Task to carry out:
Reproduce the stretch from the start of the records through the line containing "Task: Click on", with "information icon" changed to "info button" and everything else left as it is.

----

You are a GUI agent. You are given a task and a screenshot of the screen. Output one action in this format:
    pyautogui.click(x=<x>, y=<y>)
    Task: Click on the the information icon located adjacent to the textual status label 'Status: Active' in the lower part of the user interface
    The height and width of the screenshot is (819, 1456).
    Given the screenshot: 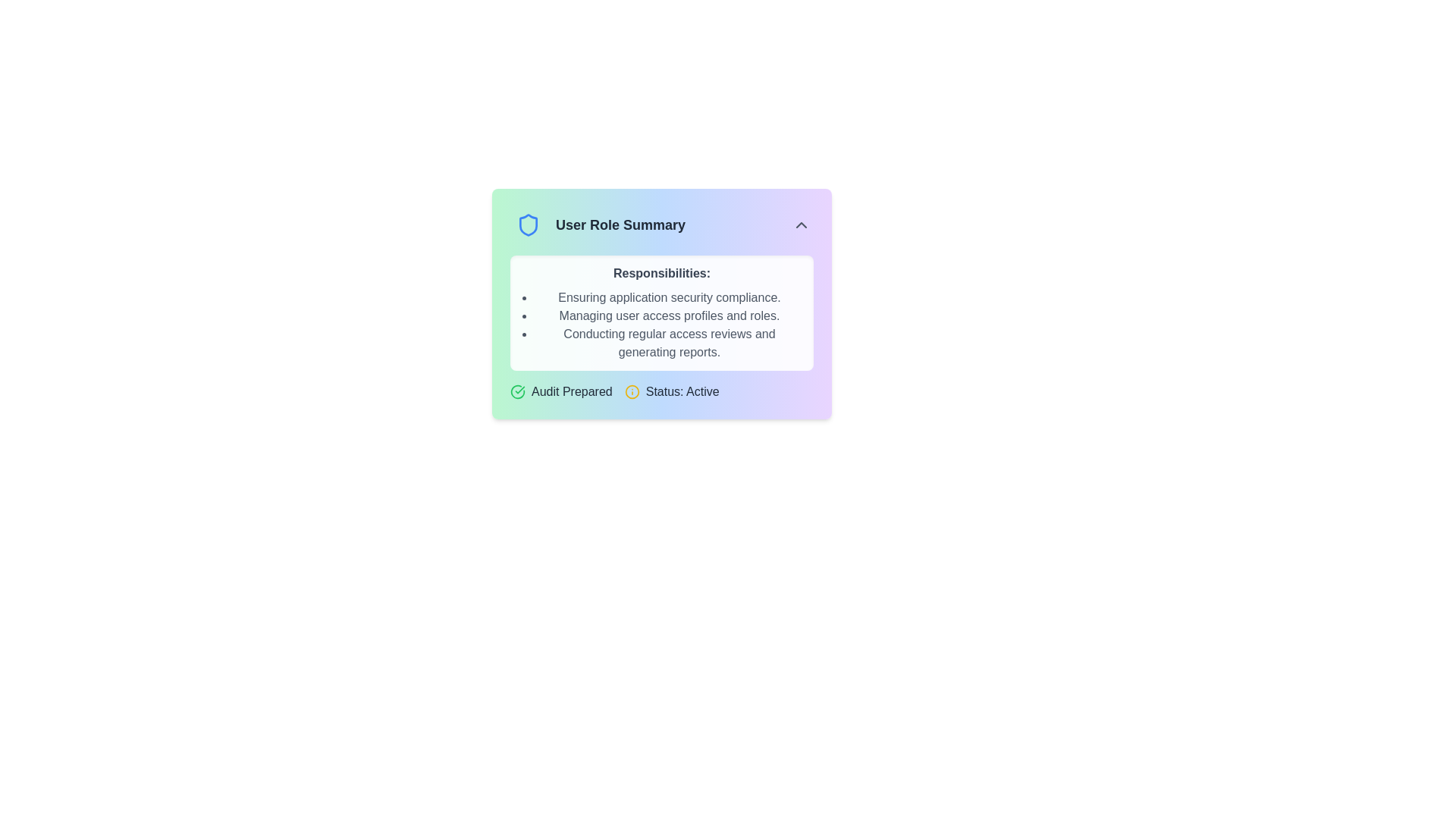 What is the action you would take?
    pyautogui.click(x=632, y=391)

----

Written reply:
You are a GUI agent. You are given a task and a screenshot of the screen. Output one action in this format:
    pyautogui.click(x=<x>, y=<y>)
    Task: Click on the the info button located adjacent to the textual status label 'Status: Active' in the lower part of the user interface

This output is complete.